“How do I succeed in the liberty movement?” It’s a straightforward question on the mind of many recent graduates embarking on careers in the nonprofit sector. However, according to David Kirby, vice president and senior fellow at the Cato Institute, curious young professionals are asking the wrong question.
The right question: “What is my calling or unique talent, and how do I put it to use?”
A varied and highly successful career in the liberty movement informed Kirby’s commentary at AFF’s October 23 “Lunch with a Leader” event. Prior to Cato, Kirby was vice president of public opinion and data analysis at FreedomWorks, campaign executive director at the Institute for Human Studies, and executive director at America’s Future Foundation. But despite his many achievements, Kirby contended that ranking in the movement is a false benchmark for success.
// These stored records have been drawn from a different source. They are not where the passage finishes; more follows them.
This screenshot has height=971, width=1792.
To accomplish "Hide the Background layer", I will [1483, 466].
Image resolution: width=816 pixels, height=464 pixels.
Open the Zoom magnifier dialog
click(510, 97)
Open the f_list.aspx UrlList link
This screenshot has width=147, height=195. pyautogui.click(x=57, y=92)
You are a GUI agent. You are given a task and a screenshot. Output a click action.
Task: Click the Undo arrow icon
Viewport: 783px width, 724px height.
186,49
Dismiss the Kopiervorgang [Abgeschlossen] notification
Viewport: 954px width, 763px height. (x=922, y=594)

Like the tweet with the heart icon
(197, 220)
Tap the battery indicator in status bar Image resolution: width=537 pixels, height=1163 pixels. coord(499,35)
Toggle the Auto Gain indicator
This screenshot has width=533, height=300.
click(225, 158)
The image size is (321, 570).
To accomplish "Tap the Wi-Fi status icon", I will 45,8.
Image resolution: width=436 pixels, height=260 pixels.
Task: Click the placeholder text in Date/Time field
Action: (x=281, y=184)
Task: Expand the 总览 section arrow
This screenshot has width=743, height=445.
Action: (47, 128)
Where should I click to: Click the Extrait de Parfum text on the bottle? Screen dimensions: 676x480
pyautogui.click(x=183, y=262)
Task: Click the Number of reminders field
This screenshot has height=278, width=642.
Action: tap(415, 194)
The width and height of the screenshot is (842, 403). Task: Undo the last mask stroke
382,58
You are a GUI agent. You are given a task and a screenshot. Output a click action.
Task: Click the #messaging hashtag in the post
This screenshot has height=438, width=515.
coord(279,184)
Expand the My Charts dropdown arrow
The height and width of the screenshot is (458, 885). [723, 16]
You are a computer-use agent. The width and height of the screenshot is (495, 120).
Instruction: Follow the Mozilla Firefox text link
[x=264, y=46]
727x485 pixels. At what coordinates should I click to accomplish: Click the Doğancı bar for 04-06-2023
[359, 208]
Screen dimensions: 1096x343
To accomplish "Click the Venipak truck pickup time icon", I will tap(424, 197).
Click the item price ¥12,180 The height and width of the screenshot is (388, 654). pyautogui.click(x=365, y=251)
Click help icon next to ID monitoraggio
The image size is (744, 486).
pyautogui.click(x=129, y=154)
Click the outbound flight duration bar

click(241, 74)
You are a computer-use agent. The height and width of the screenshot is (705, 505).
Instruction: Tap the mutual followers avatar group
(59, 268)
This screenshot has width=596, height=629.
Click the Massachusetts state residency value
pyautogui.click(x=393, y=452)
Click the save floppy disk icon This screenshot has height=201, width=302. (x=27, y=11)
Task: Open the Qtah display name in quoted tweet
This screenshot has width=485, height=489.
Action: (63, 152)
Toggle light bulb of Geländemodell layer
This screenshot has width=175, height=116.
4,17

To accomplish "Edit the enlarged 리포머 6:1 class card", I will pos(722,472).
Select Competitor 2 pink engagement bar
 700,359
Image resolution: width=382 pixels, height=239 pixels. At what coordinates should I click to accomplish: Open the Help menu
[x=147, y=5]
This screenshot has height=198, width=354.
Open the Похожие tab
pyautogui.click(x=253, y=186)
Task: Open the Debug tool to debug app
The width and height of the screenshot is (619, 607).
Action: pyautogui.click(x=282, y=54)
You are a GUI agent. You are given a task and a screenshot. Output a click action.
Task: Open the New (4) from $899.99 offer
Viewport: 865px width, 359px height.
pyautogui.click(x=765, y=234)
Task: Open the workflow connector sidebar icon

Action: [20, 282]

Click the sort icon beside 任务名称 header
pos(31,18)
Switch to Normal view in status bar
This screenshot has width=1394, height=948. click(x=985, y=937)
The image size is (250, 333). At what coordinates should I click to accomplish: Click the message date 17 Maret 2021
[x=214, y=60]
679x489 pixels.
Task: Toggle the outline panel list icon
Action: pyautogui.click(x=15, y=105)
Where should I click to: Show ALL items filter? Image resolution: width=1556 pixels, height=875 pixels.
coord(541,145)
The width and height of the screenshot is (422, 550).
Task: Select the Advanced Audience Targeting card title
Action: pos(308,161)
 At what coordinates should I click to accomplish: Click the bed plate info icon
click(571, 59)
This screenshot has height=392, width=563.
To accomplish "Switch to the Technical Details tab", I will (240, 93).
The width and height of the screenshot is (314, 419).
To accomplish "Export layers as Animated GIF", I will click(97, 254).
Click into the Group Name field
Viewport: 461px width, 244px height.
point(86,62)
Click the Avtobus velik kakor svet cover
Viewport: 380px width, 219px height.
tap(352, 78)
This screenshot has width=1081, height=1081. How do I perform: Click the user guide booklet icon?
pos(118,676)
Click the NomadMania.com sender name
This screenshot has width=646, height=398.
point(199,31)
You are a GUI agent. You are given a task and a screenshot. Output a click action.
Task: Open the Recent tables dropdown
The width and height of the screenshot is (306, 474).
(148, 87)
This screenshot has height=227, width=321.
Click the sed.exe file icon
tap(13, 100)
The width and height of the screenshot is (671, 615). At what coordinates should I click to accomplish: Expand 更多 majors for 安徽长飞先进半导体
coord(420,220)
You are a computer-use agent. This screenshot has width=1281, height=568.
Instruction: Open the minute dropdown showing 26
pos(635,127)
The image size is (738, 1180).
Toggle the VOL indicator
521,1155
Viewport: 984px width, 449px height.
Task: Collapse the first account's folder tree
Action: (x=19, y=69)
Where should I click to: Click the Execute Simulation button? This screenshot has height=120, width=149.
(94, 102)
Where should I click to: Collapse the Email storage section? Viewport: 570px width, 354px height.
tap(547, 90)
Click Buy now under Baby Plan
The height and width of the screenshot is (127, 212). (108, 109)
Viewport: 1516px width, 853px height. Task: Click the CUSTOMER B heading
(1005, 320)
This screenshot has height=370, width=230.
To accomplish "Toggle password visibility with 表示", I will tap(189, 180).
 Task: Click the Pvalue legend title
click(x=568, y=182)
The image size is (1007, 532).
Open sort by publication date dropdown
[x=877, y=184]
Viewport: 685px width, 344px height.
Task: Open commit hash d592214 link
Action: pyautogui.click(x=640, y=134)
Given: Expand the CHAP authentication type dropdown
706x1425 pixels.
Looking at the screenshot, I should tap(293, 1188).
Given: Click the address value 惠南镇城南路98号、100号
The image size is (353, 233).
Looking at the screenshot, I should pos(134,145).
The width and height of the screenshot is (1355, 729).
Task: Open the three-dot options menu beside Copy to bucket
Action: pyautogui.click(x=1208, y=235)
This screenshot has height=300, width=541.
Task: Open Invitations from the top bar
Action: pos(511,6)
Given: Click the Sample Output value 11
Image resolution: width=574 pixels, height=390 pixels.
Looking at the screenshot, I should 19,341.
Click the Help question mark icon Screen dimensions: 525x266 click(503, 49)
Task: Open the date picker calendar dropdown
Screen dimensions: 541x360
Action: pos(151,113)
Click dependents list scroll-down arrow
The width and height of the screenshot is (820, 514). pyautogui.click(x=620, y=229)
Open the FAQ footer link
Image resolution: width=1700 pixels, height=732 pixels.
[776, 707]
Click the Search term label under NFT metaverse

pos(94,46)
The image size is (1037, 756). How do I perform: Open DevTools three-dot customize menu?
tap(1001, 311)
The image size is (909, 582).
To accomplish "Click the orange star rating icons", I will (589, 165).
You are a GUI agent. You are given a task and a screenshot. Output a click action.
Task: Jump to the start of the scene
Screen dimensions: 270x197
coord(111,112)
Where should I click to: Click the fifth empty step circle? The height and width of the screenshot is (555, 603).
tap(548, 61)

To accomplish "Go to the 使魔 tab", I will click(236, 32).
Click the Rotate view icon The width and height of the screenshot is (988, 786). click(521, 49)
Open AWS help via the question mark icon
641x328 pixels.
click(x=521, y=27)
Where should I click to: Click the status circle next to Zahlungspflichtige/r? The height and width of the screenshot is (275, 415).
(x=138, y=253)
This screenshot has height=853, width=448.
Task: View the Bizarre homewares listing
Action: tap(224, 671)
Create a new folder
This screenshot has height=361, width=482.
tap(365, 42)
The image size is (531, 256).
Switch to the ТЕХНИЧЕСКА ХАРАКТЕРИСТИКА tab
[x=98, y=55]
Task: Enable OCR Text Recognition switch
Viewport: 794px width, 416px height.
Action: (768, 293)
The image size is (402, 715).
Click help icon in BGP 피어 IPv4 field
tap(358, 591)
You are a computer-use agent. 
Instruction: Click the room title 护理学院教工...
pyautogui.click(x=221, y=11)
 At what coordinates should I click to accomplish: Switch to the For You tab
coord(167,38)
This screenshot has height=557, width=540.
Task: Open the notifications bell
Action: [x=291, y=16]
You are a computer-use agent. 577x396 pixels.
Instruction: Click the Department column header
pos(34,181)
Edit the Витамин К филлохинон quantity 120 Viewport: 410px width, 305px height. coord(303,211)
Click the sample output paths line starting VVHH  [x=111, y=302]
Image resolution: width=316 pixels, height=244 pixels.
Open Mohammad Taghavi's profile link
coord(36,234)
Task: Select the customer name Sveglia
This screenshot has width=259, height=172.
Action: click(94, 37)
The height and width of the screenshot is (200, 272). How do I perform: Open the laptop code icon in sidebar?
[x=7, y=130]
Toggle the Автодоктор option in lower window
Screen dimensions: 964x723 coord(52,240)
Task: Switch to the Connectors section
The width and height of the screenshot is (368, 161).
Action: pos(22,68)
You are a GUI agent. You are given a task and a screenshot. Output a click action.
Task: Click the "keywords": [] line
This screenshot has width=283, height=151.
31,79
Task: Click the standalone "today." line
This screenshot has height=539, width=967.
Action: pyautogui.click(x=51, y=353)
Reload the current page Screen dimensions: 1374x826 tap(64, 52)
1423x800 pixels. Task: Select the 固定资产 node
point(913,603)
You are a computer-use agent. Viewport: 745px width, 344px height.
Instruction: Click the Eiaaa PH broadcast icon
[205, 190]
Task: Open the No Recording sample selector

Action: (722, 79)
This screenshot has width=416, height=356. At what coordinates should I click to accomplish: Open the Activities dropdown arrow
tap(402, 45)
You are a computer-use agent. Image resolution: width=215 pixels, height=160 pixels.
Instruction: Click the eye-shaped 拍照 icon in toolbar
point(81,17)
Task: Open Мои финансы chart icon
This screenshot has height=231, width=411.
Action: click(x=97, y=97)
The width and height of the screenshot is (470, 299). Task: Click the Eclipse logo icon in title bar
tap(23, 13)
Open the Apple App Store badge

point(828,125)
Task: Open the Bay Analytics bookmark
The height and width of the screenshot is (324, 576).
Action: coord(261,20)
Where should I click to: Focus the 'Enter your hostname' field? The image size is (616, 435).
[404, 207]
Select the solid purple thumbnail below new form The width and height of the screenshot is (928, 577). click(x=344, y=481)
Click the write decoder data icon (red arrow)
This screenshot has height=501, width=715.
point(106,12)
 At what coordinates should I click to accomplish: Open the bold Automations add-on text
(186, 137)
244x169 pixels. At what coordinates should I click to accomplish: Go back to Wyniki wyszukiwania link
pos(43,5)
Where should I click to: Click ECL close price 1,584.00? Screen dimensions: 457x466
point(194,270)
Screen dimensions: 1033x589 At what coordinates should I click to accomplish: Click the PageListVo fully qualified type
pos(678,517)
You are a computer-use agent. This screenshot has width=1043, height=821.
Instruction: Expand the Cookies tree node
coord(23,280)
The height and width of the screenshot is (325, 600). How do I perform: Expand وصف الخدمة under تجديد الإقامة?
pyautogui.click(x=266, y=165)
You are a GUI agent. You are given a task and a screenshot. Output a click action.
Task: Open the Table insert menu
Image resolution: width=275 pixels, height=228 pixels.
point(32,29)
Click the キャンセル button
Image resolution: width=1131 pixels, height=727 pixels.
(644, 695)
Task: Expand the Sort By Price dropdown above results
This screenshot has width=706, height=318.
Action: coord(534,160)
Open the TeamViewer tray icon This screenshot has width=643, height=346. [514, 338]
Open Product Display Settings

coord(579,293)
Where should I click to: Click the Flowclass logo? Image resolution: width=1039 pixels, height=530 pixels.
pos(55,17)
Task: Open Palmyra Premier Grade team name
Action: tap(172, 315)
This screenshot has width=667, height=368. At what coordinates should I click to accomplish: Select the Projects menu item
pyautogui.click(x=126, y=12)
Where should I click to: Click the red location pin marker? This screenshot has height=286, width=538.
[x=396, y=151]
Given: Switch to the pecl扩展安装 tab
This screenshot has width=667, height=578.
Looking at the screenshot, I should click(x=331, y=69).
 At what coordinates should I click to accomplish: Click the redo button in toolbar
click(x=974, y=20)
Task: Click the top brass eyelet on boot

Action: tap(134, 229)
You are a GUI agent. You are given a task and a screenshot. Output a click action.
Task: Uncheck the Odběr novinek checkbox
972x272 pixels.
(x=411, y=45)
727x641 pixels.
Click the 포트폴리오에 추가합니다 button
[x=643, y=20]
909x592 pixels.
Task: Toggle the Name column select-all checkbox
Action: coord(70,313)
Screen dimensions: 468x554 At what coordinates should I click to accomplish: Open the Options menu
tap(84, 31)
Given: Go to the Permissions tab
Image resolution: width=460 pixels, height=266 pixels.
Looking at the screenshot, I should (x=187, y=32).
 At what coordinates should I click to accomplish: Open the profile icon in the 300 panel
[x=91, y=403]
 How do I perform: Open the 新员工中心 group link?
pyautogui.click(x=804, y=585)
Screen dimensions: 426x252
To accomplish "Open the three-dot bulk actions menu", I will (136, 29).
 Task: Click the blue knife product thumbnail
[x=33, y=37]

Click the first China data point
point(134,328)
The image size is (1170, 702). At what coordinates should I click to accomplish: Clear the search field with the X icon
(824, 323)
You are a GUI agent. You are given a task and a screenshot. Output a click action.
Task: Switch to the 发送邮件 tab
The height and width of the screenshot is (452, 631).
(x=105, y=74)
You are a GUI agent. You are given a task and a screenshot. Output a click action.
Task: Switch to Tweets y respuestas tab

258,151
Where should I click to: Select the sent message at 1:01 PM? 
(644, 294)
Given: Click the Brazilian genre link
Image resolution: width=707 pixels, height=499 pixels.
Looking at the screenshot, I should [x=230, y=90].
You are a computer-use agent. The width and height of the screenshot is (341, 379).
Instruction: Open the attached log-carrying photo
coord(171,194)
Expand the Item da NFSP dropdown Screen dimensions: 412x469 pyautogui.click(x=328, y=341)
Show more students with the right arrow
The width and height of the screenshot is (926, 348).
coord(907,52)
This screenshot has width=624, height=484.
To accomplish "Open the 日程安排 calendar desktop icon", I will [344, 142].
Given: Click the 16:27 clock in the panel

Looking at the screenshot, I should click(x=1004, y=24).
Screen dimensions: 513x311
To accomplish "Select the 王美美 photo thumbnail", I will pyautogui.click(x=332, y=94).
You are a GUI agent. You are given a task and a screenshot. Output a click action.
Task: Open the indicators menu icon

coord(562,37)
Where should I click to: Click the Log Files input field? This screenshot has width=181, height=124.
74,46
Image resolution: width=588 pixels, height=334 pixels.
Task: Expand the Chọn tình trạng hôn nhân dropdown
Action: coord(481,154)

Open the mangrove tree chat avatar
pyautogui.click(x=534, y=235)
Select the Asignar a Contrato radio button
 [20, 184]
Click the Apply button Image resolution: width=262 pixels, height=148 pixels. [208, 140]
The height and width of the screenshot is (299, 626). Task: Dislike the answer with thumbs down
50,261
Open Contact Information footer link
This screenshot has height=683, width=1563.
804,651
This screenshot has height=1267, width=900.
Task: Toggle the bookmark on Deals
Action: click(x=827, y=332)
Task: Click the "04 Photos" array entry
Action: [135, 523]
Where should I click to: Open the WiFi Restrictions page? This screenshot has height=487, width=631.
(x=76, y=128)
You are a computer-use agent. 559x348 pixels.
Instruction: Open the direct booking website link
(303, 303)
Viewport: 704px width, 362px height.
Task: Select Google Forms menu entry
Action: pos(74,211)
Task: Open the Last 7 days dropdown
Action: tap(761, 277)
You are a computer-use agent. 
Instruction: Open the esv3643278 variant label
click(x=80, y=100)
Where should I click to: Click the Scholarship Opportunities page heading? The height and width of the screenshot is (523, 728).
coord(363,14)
“Managing or leading people doesn’t have to be your definition of success,” Kirby advised. “In fact, many of the most distinguished scholars prefer to focus on research and writing. That’s how they use their unique talents and find joy.”
Kirby also argued that a passion for liberty isn’t necessarily best served by working in the movement: “If your talent doesn’t fit here, get out of the movement! Don’t limit your options.” Sometimes success comes by pursuing challenges and taking risks.
So how should you start thinking about your own definition of success? Look to role models. Accomplished business leaders and entrepreneurs exemplify the traits vital to all success. They are problem solvers, innovators, counter intuitive investors, risk takers, untiring activists, and passionate philanthropists; they embrace and understand their flaws, know their strengths, and never stop learning.
“Who do you admire?” Kirby asked. “Identifying your heroes and draw inspiration from their stories.”
Consider your unique talents and learn from your heroes, and you’ll be well on your way to defining your own success.